**Task statement:**
Give an exact copy of the lines from the beginning of the listing below to the "[WhatsApp] (466, 291)" line, inclusive.

**Material supplied:**
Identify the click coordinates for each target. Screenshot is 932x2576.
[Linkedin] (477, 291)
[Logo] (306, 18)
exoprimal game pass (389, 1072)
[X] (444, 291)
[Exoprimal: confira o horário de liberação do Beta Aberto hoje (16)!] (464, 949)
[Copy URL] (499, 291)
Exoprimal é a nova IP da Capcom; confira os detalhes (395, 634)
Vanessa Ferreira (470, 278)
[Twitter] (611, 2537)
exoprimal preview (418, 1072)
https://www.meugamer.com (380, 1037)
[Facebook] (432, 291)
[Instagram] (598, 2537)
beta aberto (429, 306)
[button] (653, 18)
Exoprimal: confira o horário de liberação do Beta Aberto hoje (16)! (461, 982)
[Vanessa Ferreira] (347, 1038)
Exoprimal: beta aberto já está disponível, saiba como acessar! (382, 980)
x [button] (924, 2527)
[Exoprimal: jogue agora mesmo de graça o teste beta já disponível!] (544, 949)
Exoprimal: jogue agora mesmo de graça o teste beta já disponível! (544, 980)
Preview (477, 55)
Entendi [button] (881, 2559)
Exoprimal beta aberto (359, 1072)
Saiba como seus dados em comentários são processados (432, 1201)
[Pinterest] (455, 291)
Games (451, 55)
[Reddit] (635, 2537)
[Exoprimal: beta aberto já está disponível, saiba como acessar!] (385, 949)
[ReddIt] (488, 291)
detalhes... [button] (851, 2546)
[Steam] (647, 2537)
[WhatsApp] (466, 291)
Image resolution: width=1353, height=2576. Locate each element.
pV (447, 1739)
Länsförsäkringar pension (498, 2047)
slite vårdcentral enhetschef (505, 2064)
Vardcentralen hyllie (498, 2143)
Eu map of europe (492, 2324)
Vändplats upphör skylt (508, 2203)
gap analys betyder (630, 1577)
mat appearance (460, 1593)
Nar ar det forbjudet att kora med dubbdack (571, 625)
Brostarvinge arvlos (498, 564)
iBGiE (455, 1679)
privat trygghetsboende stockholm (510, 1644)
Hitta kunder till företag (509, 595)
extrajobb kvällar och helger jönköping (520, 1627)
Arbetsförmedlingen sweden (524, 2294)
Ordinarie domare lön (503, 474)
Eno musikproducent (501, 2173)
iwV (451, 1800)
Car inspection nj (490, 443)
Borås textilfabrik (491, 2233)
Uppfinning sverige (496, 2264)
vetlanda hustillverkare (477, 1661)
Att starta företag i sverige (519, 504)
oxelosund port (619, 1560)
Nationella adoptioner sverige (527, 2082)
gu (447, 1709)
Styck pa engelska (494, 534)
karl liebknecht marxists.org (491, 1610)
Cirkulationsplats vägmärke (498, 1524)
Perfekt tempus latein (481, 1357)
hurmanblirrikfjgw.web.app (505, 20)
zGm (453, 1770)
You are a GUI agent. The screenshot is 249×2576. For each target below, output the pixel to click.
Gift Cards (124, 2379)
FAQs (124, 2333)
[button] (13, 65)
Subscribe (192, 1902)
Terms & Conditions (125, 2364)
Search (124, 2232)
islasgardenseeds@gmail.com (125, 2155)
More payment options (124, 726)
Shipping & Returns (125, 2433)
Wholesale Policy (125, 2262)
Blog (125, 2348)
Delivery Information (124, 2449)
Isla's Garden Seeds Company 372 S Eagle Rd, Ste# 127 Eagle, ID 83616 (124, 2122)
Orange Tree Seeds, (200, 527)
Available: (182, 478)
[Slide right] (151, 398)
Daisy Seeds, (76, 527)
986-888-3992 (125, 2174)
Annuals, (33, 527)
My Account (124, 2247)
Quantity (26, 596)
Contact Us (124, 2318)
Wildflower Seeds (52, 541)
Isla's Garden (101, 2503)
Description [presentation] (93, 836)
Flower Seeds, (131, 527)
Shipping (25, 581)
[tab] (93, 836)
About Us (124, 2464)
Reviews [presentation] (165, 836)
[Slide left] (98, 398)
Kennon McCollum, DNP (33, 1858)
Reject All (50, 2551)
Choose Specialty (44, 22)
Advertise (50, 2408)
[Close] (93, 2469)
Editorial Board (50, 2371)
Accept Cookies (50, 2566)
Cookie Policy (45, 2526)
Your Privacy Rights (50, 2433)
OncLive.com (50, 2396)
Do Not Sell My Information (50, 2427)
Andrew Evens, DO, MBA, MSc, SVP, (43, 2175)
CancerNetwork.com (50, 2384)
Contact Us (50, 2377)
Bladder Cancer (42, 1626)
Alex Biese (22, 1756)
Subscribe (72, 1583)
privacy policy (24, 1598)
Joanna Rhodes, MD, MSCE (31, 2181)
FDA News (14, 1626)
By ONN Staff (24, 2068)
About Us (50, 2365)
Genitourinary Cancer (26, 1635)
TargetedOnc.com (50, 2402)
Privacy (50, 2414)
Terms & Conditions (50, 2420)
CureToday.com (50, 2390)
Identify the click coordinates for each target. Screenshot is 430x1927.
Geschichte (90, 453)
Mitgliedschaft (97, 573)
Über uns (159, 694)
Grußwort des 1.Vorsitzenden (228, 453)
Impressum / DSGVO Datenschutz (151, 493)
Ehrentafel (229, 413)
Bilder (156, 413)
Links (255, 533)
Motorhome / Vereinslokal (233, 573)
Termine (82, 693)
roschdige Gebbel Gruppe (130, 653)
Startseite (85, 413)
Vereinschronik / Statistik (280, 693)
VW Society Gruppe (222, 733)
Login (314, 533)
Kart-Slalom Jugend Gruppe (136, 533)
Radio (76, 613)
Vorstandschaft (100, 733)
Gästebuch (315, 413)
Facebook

**Solved problem:**
Identify the click coordinates for each target. Screenshot is 932x2576.
[Linkedin] (477, 291)
[Logo] (306, 18)
exoprimal game pass (389, 1072)
[X] (444, 291)
[Exoprimal: confira o horário de liberação do Beta Aberto hoje (16)!] (464, 949)
[Copy URL] (499, 291)
Exoprimal é a nova IP da Capcom; confira os detalhes (395, 634)
Vanessa Ferreira (470, 278)
[Twitter] (611, 2537)
exoprimal preview (418, 1072)
https://www.meugamer.com (380, 1037)
[Facebook] (432, 291)
[Instagram] (598, 2537)
beta aberto (429, 306)
[button] (653, 18)
Exoprimal: confira o horário de liberação do Beta Aberto hoje (16)! (461, 982)
[Vanessa Ferreira] (347, 1038)
Exoprimal: beta aberto já está disponível, saiba como acessar! (382, 980)
x [button] (924, 2527)
[Exoprimal: jogue agora mesmo de graça o teste beta já disponível!] (544, 949)
Exoprimal: jogue agora mesmo de graça o teste beta já disponível! (544, 980)
Preview (477, 55)
Entendi [button] (881, 2559)
Exoprimal beta aberto (359, 1072)
Saiba como seus dados em comentários são processados (432, 1201)
[Pinterest] (455, 291)
Games (451, 55)
[Reddit] (635, 2537)
[Exoprimal: beta aberto já está disponível, saiba como acessar!] (385, 949)
[ReddIt] (488, 291)
detalhes... [button] (851, 2546)
[Steam] (647, 2537)
[WhatsApp] (466, 291)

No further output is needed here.